Вот довольно яркий пример, подтверждающий справедливость этого тезиса. В 2002 году каждый военнослужащий США мог выбирать между двумя вариантами камуфляжа: зеленым или кофейного оттенка. Позднее, примерно через десять лет, каждый вид вооруженных сил решил разработать собственный и современный дизайн специальной униформы, не задумавшись о способности такой формы служить маскировкой и уберегать от травм. Армия потратила на разработку дизайна 3,2 млн долл. И еще 5 млрд долл. на производство «универсального» камуфляжа, предназначенного для «использования везде, но он оказался непригодным нигде». Затем было потрачено еще около 4 млрд долл. на пошив нового камуфляжа. Этой бессмыслицы не произошло, если бы решения принимались исходя из накопленного годами опыта, а не из принципа, сформулированного подполковником в отставке и специалистом по камуфляжу Тимоти О’Нилом: «потому что это круто»[150].

Подобно многим политическим решениям, безопасность солдат – это не вопрос точной науки, который можно решить только с помощью данных. Эту проблему нельзя решить, безопасность можно только обеспечить. В этом случае не срабатывают практики, основанные на иерархии или высокой самооценке. Обращения к дипломированным специалистам тоже окажется недостаточно – вопреки распространенной иллюзии, что «самые лучшие и блестящие» технократы могут справиться с любой проблемой[151]. Скорее в подобных случаях следует делать выводы исходя из опыта апробации, анализа результатов и совершенствования лучших решений – в диалоге с носителями научного и практического ноу-хау.
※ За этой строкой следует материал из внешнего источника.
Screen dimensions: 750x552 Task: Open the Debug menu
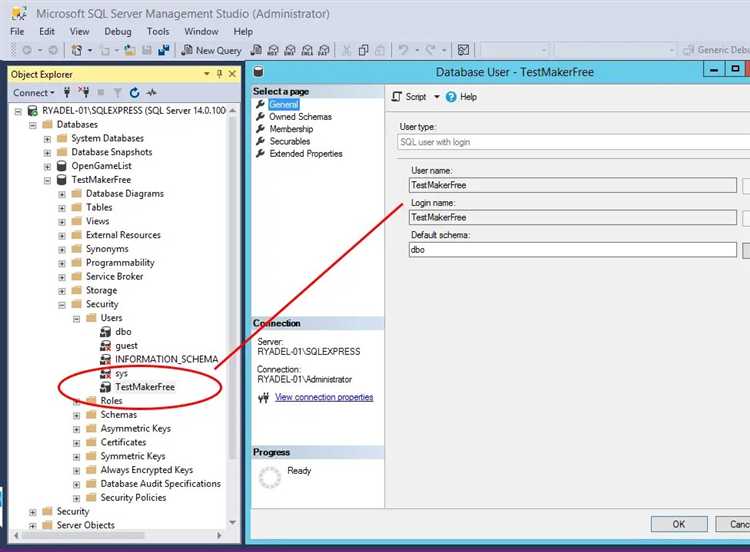pyautogui.click(x=117, y=31)
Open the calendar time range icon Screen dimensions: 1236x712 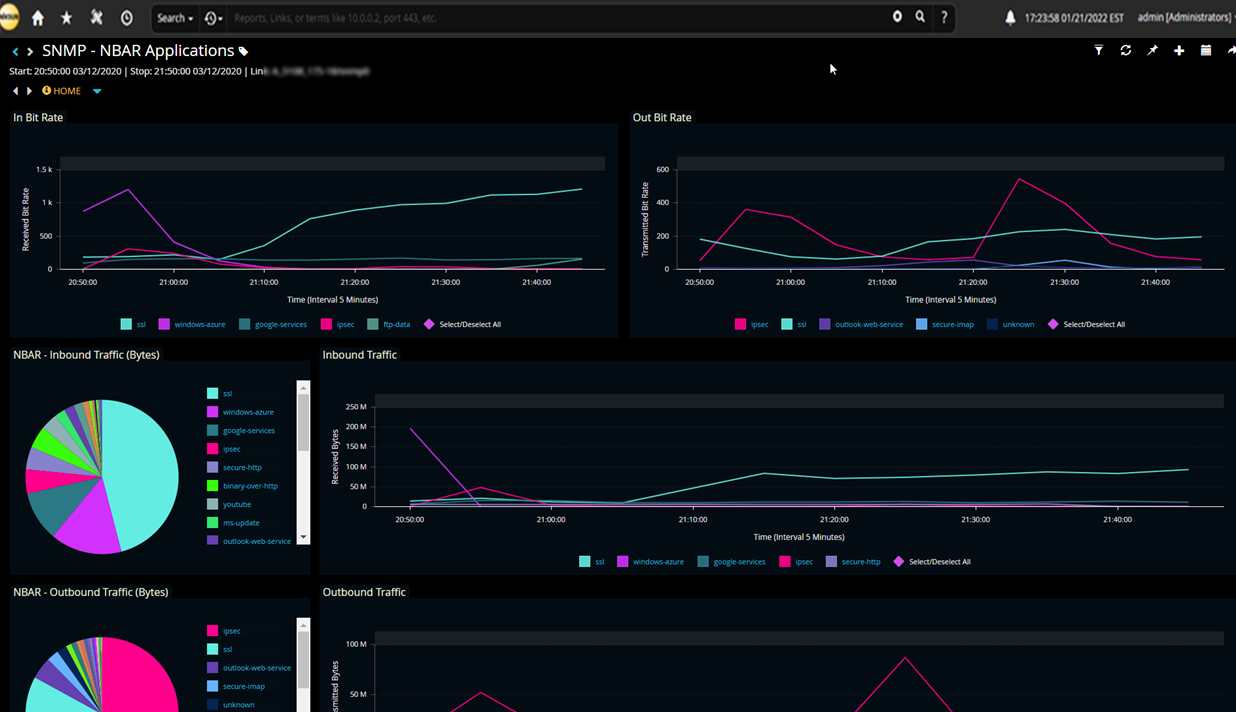click(1206, 51)
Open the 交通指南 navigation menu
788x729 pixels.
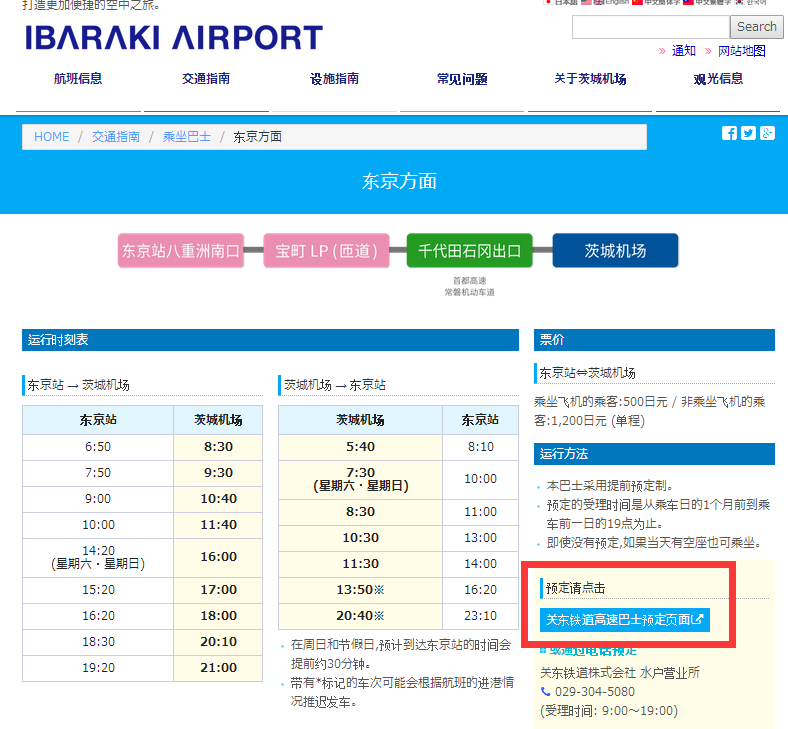206,79
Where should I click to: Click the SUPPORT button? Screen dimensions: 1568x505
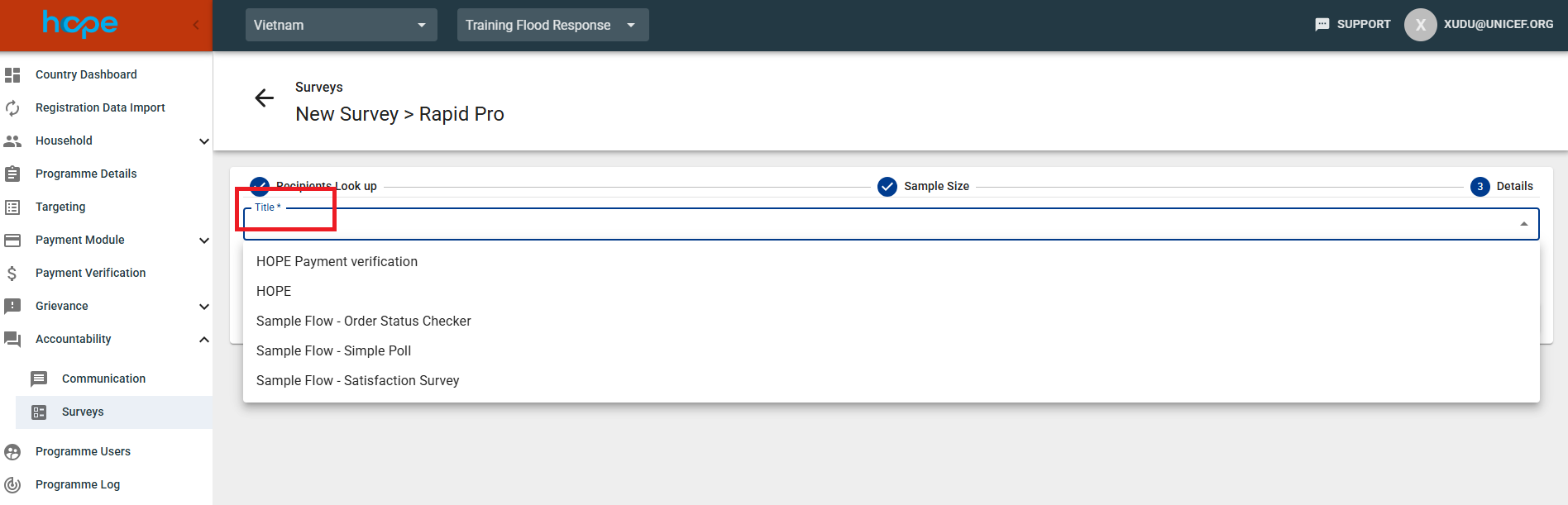coord(1353,25)
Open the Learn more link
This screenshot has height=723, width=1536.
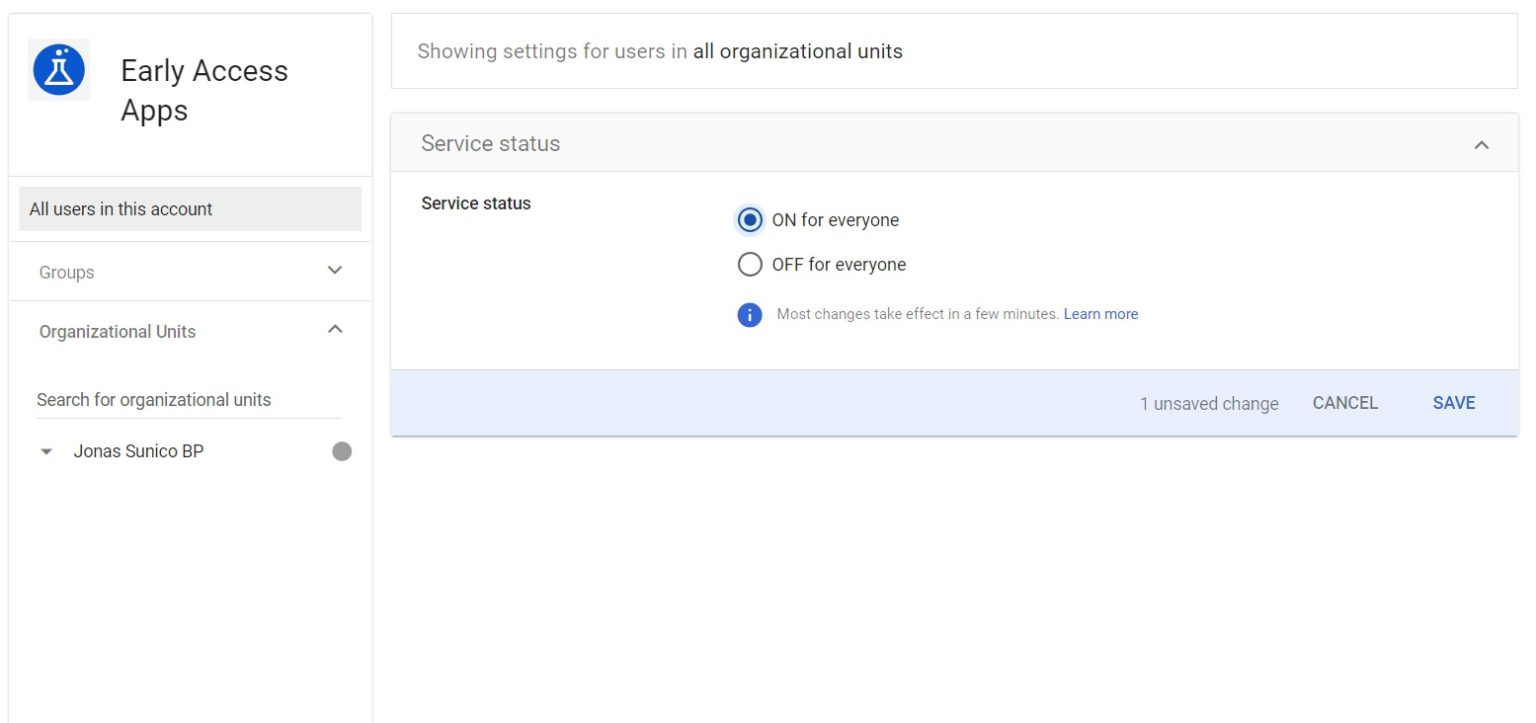1100,313
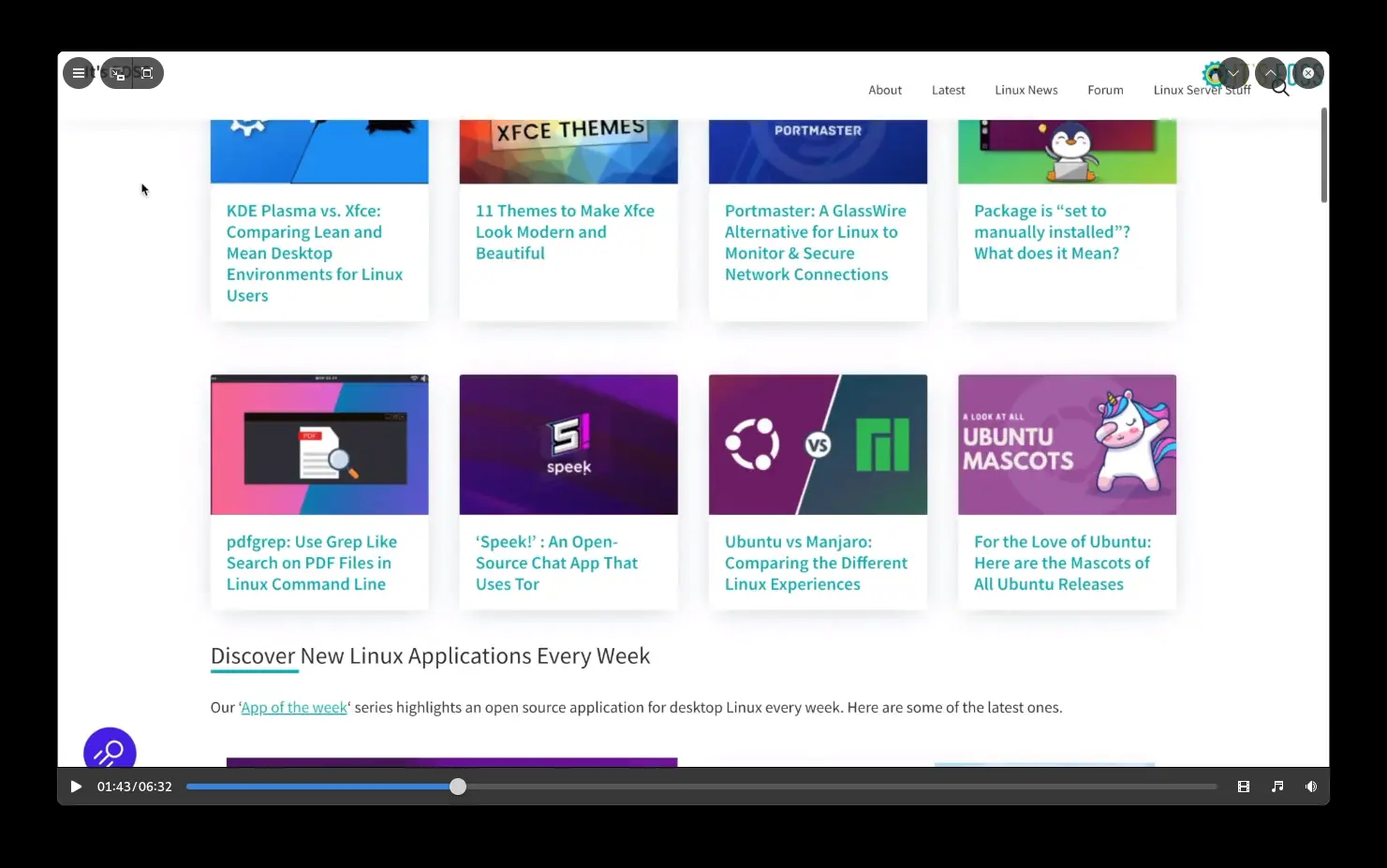The height and width of the screenshot is (868, 1387).
Task: Click the website search magnifier icon
Action: click(1281, 91)
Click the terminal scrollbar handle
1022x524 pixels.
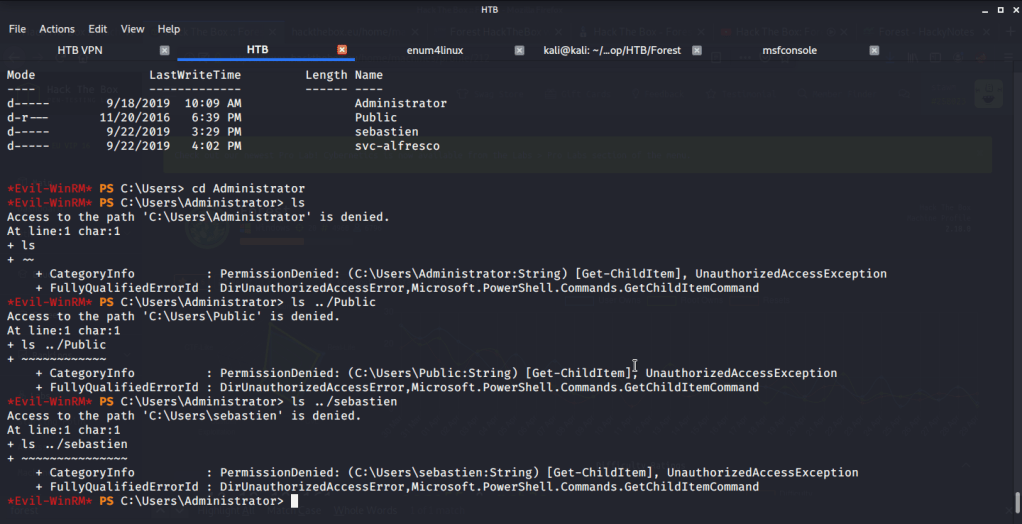pos(1016,501)
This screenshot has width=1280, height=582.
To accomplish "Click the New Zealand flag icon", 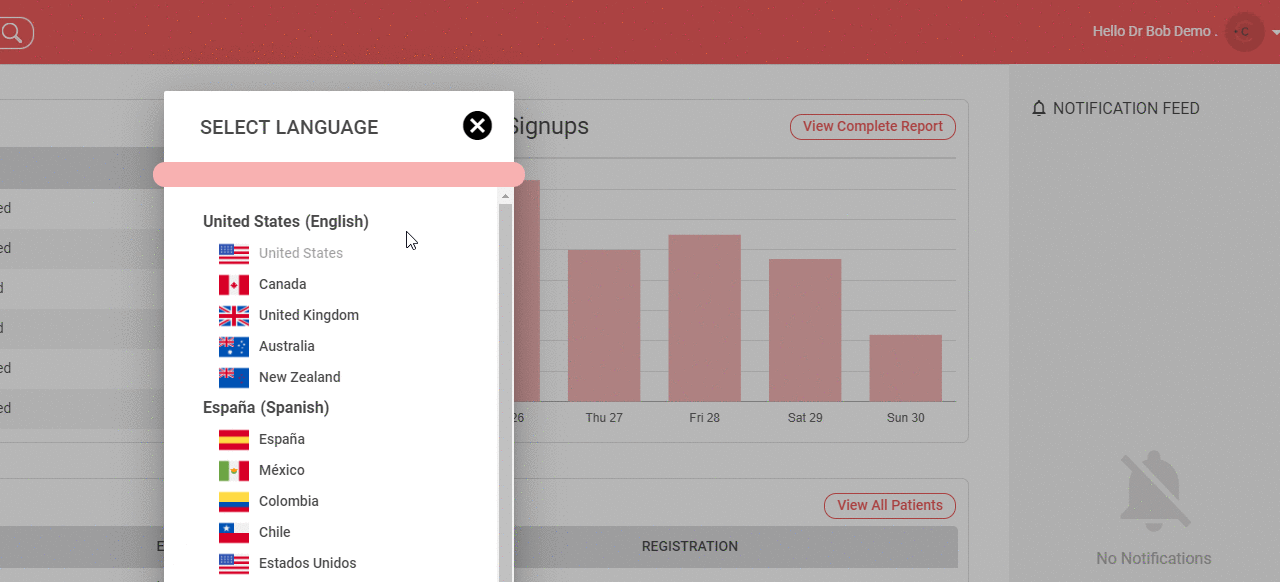I will pos(234,378).
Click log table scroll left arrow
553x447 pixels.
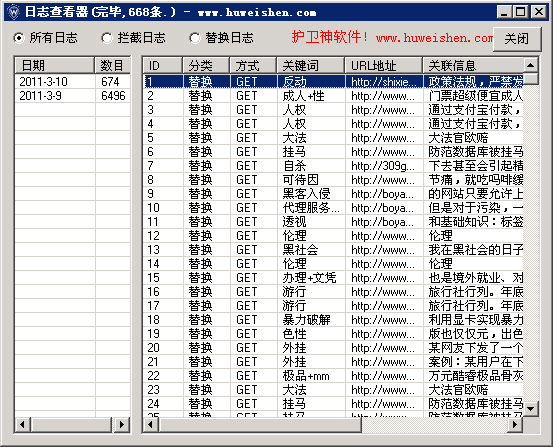151,424
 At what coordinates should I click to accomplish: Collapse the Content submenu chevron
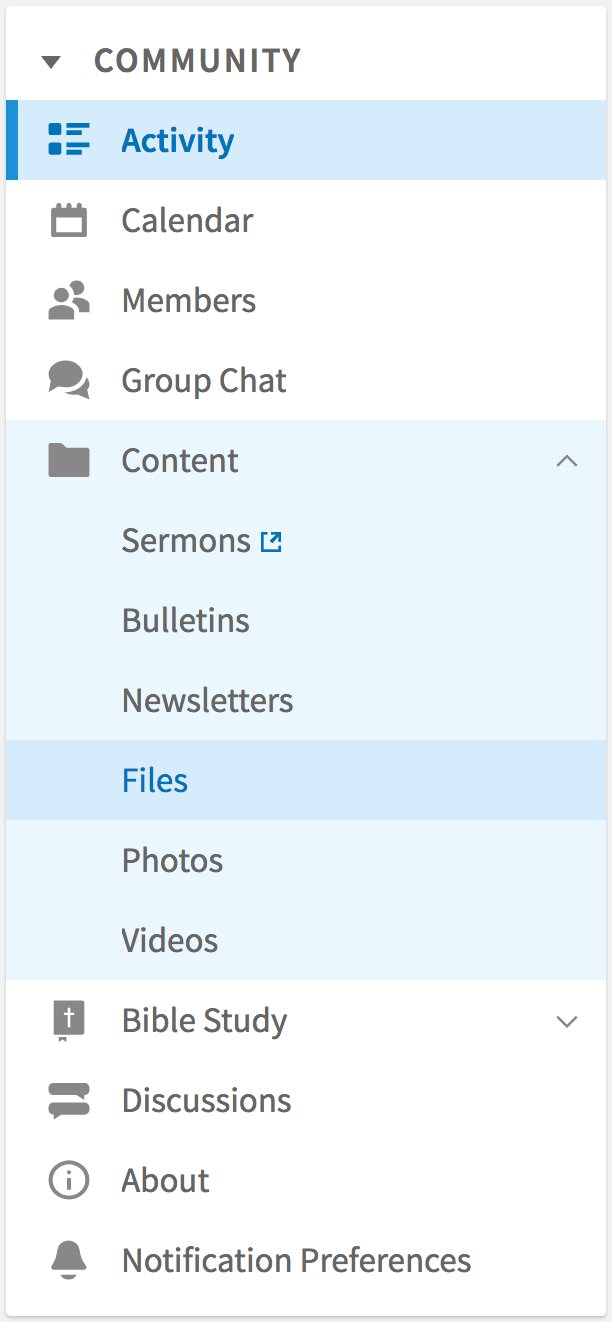tap(567, 460)
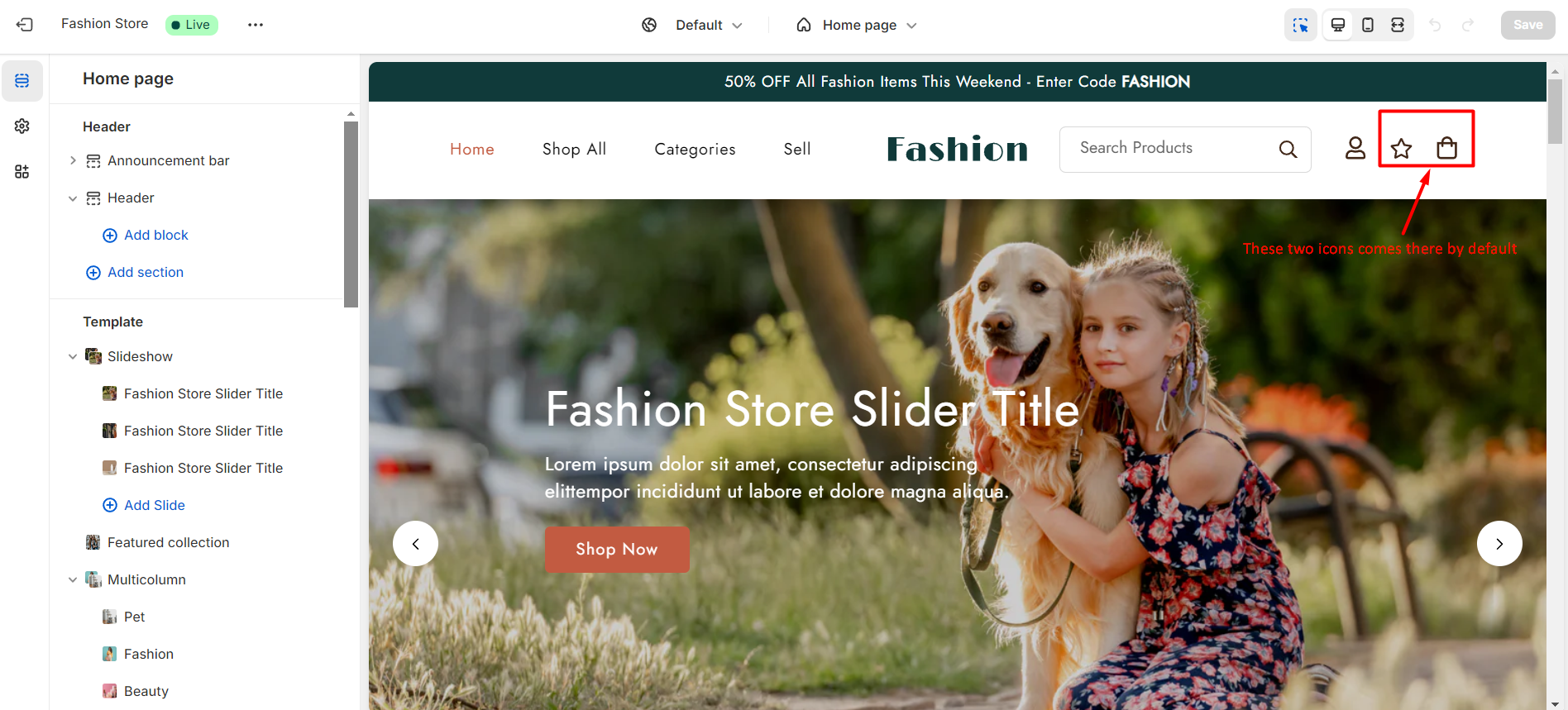
Task: Expand the Announcement bar section
Action: coord(73,160)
В отличие от фиаско с дизайном военной формы, реформа американской системы здравоохранения 2013 года проводилась в атмосфере открытости и эксперимента. Как пояснил Атул Гаванде[152] на страницах журнала New Yorker, половина законов были посвящены программам «тестирования разнообразных способов сократить издержки и повысить качество» медицинских услуг[153]. Именно большое количество экспериментальных проектов, нацеленных на уменьшение впечатляющих расходов в системе здравоохранения и повышение ее качества, и является фактором риска для американской экономики. Поэтому в рамках реформы был законодательно создан единый центр по разработке и тестированию инновационных предложений. Комиссия еще не оценила успех такого подхода, но первые результаты выглядят многообещающе.

Старомодная, «раболепная» приверженность жестким правилам и укоренившимся практикам (как будто существует лишь один правильный способ действия – и это именно то, как всегда поступало правительство), в сущности, гарантирует, что мы не сможем справляться с серьезными вызовами будущего. Подобные консервативные, элитарные практики ограничивают общество, навязывая ему единственно возможный взгляд на решение проблем – с высот профессионального Олимпа, из бюрократических кабинетов Вашингтона, Брюсселя и прочих центров политической власти, доступ к которым открыт лишь могущественным и богатым[154].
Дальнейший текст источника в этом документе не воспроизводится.